Three years removed from winning their third straight sectional title, the Pioneers are eager to make their mark on the mats again this winter with a senior-laden lineup.
Winning is easy. But being a consistent winner, year after year, a perennial favorite to win a championship over the course of a decade or more, that’s a little trickier.
Clearview Regional High School’s wrestling team was a beast to be reckoned with not that long ago. The Pioneers won three straight sectional championships from 2014 to 2016 and also collected the program’s first state championship in 2014, when they captured the Group 3 crown.
In the last two seasons, however, Clearview has been rebuilding under head coach Stephen Duncan. They’ve have some strong individual performers, but, as a team, they’ve finished 12–8 and 10–10, respectively, in 2018 and 2017, and realize they’re capable of more because they’ve done it not that long ago.
This year’s team might have the experience and manpower to lead the Pioneers back to the promised land of district championships, sectional titles, and maybe more, too. Taking the momentum from the fall sports season at Clearview, where the football team fell to Shawnee in the South Jersey Group 4 championship, could also help.

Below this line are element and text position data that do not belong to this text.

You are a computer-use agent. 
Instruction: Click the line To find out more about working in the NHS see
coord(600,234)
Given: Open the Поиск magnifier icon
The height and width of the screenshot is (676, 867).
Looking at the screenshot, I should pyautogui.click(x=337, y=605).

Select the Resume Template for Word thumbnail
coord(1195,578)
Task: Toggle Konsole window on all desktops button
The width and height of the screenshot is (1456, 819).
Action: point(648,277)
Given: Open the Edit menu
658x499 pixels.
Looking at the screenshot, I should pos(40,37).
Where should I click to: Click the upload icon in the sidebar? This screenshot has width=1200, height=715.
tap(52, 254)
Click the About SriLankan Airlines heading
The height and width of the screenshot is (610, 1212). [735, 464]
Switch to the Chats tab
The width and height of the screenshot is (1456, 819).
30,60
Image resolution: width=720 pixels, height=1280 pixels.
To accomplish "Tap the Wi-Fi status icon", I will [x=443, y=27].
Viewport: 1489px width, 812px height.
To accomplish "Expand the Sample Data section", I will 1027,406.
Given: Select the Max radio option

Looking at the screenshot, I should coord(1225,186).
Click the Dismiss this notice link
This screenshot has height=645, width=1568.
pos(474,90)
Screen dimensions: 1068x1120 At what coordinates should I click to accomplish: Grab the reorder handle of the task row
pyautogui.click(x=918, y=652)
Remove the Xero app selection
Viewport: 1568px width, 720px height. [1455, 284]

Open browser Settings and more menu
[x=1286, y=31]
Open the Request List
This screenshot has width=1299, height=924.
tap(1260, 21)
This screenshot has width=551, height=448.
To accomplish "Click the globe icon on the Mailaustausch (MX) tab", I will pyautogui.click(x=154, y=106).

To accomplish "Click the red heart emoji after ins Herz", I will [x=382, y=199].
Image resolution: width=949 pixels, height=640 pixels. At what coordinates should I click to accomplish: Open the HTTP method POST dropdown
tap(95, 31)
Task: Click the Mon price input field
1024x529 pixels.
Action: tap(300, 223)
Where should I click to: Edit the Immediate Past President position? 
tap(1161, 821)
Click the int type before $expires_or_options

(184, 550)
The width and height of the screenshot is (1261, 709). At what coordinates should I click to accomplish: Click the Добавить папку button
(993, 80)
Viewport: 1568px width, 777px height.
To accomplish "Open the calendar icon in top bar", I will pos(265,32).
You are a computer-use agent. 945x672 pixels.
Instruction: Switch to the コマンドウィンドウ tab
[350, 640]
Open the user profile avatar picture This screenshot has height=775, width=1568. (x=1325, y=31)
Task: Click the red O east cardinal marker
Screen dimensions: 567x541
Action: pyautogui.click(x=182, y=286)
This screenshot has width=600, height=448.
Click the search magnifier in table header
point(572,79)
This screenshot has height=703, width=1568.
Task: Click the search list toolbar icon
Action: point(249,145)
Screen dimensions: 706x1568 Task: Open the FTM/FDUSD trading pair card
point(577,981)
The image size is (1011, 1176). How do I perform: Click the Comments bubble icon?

“I think our seniors, most of them, came over from football and we had a really good season,” said Duncan, who is entering his third year as head coach. “But, with a kid like Carmen Giumarello (a 2018 Region champ) and David McCullough (a Region runner-up in 2018), I think they lead by example and I think they’re ready and poised to go. We have good senior leadership and that’s big. I’ve had the chance to see these seniors as freshmen, I’ve had four years around these guys and I’m hoping they’ve learned a little bit from me on leadership and being a man.”
Duncan is a big believer in his job as not only a wrestling coach, but as a molder of men. And don’t misunderstand — not the macho stuff. Duncan, who considers himself more of a football guy than a wrestling guy after playing collegiately at St. Peters in Jersey City, understands the discipline it takes to be a successful high school athlete.
“I wrestled against Paulsboro for years while at Gateway, and they had that mentality that we take what we do seriously,” Duncan said. “They created a culture of that and the coaches treat it like that. It’s just all about seriousness of your craft. (Almost like) someone in martial arts. Someone that reaches a high level there, they are taking it seriously. People that reach a high level in football, they take it seriously.”
As Duncan said, he’s grateful to have a senior-laden team this year that should bring that business-like mentality to the mats this winter. Bryce Ciccarelli, Jack Love, and Dylan Cydis join McCullough and Giumarello to give Clearview a fighting chance in the always-tough Tri-County conference.
But perhaps even more important than winning this year is in establishing a work ethic and a tradition in the room that will carry over to the underclassmen, and then to the underclassmen after them, too.
Giumarello, for example, won a match in Atlantic City last year during the state individual tournament. It was just one win, surely, but it’s the kind of experience that opens the door to future success.
“The faster you get to that tournament I think the more success you have,” Duncan said. “If you don’t get to those tournaments early in your career, it’s tough.”
Similarly, if Clearview can continue to lay the blueprint of a successful program this winter — and make a run at a sectional title, too — it should pay off in producing a winning culture for years to come.
“It’s about a connection, a system,” Duncan said as the middle school worked in a practice on the same mats his high school team would work out on in the same afternoon.
“If everyone is doing it different I don’t think you get anywhere,” he continued. “We haven’t gotten to the point where we have a huge system in place, but we’re at a point where youth (wrestling) is always talking to us, always there. Middle school is reaching out. It takes a while to have a book and develop it and pass it on.
“I have 10 pages in place right now of the system that I want and see progress each year. And I still have 10–12 pages more to write. With me, I’m not a college wrestler, I’m a college football player. So for me, I need a guide. And it’s not just me writing it up, it’s ideas… it’s a starting point and then it keeps going. But it’s about a system. Let’s find the best approach to each situation wrestlers might get in.”